We are a generation of casual sex and fluid relationships. But as humans, we invariably seek connection and intimacy, even in casual encounters. Why, then, are we mostly left with an empty feeling after spending a night of passion with someone we barely know? It is primarily due to the mismatch in expectations or lack of knowledge about what we really seek through these random hook-ups.
Casual sex is the result of a physical urge more than anything else. Needless to say that the easy availability and accessibility has made sex more of a passive experience. You match on a dating app or find each other on social media, you go through the superficial small talk and exchange the standard questionnaires, rush into the hook-up (because that’s the whole purpose, right) and then you ghost or the other person ghosts on you (if not after the first encounter then eventually).
How do we transcend from mindless fucking to a more enriching casual sex experience?
What is Casual sex?
Answer this for yourself. What is casual sex For You? When you figure that out, you’d know the boundaries to set and communicate your wants and desires. This would avoid the aftermath that’s ridden with guilt, shame, a blow to self-esteem and an unwanted feeling.
When I dabbled in casual sex, I didn’t have much of an idea about what I was seeking. I was aware that I couldn’t separate emotions from sex. Over a few encounters, I figured out that casual sex isn’t really for me. However, the bitter sweet experiences did leave me with more insight into the human behaviour.
Casual sex is mostly about the end goal – sex, and remains at a superficial level. It is for seeking short-term gratification that requires only a minimum effort. We don’t want to be emotionally accountable to the other person, if we do we would rather do a relationship, right?
People are aloof during and after the act or ghost away to avoid emotion. When you do that, you are not true to the moment. And in such a scenario, the experience cannot be authentic and fulfilling. What is required is to be mindful and aware of what you are seeking and how far you can go for it. If you are someone who can keep emotions away from sex, great, go right ahead. But if you aren’t that someone, you need to take more time to know and understand the other person. Even if you aren’t looking for anything long-term, you do need a sexual connection unless you are a fuck-machine. When you slow it down, vulnerability increases, and higher the vulnerability, more realistic is the experience.
I define vulnerability as being transparent, receiving and to be able to share your deepest desires and feelings. Being vulnerable allows you to be present and open to establish an emotional connect with the other person. Sexual experiences feel empty and lonely without the presence and emotional availability of both the partners.
Communication plays an important role in building intimacy.
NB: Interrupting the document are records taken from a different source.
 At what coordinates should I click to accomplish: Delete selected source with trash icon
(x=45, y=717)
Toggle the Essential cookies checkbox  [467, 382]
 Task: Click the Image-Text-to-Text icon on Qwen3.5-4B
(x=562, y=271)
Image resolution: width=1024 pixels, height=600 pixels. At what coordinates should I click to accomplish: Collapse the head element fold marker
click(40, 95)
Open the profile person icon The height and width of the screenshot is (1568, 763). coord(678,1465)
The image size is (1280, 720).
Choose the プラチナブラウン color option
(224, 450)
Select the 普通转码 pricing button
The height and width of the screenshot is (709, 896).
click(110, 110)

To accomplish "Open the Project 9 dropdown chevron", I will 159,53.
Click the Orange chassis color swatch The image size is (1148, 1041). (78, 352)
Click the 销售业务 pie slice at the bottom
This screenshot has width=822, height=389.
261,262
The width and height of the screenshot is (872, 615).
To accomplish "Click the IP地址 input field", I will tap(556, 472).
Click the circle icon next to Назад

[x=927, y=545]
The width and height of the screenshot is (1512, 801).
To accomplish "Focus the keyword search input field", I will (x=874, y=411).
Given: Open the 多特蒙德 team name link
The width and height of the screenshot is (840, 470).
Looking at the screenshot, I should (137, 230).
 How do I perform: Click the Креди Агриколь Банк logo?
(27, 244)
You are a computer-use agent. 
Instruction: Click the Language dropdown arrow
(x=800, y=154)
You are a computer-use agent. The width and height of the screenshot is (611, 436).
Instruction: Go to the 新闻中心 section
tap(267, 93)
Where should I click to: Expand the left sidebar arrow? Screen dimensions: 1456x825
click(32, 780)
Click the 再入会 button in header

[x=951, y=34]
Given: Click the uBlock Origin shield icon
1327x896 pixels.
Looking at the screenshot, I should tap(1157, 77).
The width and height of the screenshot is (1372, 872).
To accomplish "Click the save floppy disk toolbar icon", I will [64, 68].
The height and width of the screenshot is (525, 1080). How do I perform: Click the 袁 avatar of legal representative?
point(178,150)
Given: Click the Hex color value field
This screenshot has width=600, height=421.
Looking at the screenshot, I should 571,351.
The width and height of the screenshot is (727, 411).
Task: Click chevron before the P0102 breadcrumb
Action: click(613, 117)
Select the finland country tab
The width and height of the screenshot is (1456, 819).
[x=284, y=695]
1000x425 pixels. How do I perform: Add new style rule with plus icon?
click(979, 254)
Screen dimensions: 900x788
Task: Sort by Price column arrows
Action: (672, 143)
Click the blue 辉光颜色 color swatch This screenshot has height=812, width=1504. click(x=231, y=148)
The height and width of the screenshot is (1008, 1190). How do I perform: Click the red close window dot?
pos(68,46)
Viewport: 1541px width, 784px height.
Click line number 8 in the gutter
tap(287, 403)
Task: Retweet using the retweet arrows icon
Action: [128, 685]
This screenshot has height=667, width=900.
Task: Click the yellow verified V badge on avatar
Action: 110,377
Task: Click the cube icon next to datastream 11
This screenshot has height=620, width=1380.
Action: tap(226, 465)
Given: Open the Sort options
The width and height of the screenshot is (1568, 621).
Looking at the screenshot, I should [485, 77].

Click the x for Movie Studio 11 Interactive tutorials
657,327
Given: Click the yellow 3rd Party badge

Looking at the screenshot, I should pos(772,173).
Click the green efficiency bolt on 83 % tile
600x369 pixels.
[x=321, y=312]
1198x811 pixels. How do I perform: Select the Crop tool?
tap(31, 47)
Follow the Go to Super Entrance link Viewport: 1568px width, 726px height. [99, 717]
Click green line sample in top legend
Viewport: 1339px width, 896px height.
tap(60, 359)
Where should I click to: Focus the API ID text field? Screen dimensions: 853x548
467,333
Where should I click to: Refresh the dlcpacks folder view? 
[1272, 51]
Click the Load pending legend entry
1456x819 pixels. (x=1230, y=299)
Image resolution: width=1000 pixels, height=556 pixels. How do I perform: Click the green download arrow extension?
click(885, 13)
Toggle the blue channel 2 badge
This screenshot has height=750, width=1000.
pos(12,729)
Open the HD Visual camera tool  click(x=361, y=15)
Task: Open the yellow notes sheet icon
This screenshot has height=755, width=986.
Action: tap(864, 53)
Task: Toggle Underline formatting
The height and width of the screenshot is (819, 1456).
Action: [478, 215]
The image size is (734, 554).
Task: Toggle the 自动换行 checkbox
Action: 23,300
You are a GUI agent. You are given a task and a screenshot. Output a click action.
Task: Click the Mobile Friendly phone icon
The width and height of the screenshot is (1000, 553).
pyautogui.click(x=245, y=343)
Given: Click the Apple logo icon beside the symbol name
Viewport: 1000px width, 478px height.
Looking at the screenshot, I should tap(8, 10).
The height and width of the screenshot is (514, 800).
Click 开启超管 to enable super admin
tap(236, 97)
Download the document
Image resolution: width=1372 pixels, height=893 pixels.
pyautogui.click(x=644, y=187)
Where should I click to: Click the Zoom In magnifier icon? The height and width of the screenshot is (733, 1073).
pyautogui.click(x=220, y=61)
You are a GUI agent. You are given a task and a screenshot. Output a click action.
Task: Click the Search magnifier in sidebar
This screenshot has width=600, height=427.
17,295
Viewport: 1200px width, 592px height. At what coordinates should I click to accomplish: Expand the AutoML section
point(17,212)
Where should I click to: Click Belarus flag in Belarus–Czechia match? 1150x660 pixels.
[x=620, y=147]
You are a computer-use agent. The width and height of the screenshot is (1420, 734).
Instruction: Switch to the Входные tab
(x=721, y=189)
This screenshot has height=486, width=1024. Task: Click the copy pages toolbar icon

It is the path you take to be open and vulnerable. Have you ever found yourself checking your phone a zillion times during the day after you’ve spent a night with a man but to your disappointment there are no messages? You want to text him but the thought of appearing clingy stops you from doing that. You crave a connection. (Unless of course you had bad sex and you don’t want to see the other person ever again.) Communication is not merely telling, it’s also about receiving. If you are willing to open up but the other person isn’t, then there’s a lack of trust. Would you want to indulge in sex with someone who cannot trust you?
If casual sex devoid of emotions works for you, then go for it and continue. But if you wish to experience more intimacy in casual encounters, then be prepared to be more vulnerable and communicate with the other person to break through some barriers that would lead to intimacy.
Intimacy cannot develop overnight. Time is crucial to build sexual intimacy and elevate the experience. The more pertinent question here is do you care to develop intimacy with the other person. While it isn’t necessary to have a great connection with every sexual partner, slowing down things a bit helps you to gain control and take the right decision. If you are aware of your own intentions and are mindful of others’ feelings, the casual sex experience can indeed be a fulfilling one.